Compulsory Purchase

Compulsory purchase is a power granted to governments to take private property for public use without the consent of the owner, as long as there is a valid public purpose to do so. This power exists in various jurisdictions and is named differently in different countries.

Eminent domain (United States and Philippines)
Land acquisition (India, Malaysia, and Singapore)
Compulsory Purchase (Ireland, United Kingdom)
Resumption (Hong Kong, Uganda)
Resumption or compulsory acquisition (Australia, Barbados, New Zealand, Ireland)
Expropriation (Canada, South Africa)

Compulsory purchase is based on the principle that governments have the authority to acquire privately-owned land when it is deemed necessary for public projects or community development. Public use can include the construction of infrastructure, such as roads, bridges, schools, or hospitals, as well as urban redevelopment or revitalisation initiatives.

When exercising eminent domain, the government is required to provide just compensation to the property owner for the value of the land and any improvements that may be affected by the acquisition. This compensation is intended to ensure that property owners are fairly compensated for the loss of their property.

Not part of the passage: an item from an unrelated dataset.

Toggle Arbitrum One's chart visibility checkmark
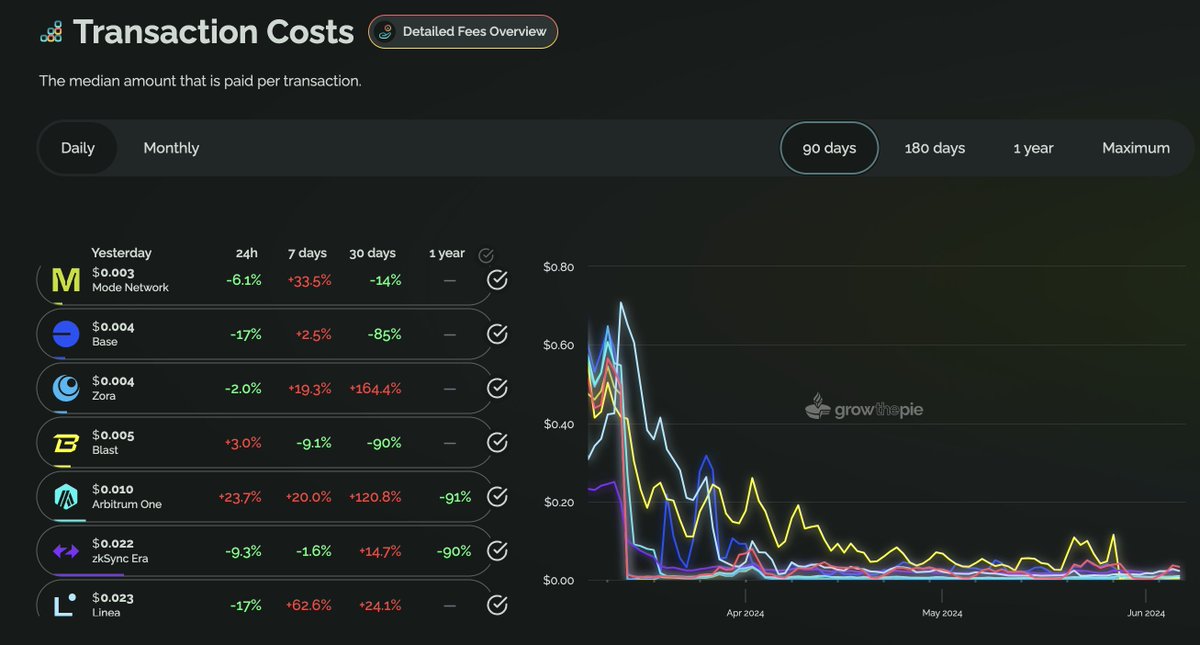point(497,496)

The specific procedures and requirements for eminent domain vary from country to country and may be governed by specific laws or constitutional provisions. In some cases, there may be legal safeguards and due process requirements to protect the rights of property owners and ensure that the power of eminent domain is not abused.

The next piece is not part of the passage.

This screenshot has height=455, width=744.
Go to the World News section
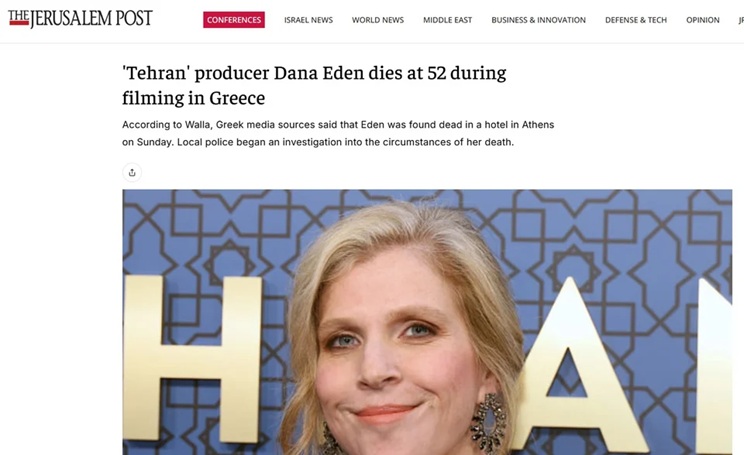point(378,20)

While eminent domain serves a public purpose by facilitating necessary infrastructure and development, it can be a controversial issue. Conflicts can arise when property owners believe that the compensation offered is insufficient or when they disagree with the necessity or public benefit of the proposed project.

The power of eminent domain reflects the balance between public interests and private property rights. It is a significant legal tool that governments possess to facilitate public projects and initiatives, but it must be exercised responsibly and in accordance with the principles of fairness and just compensation.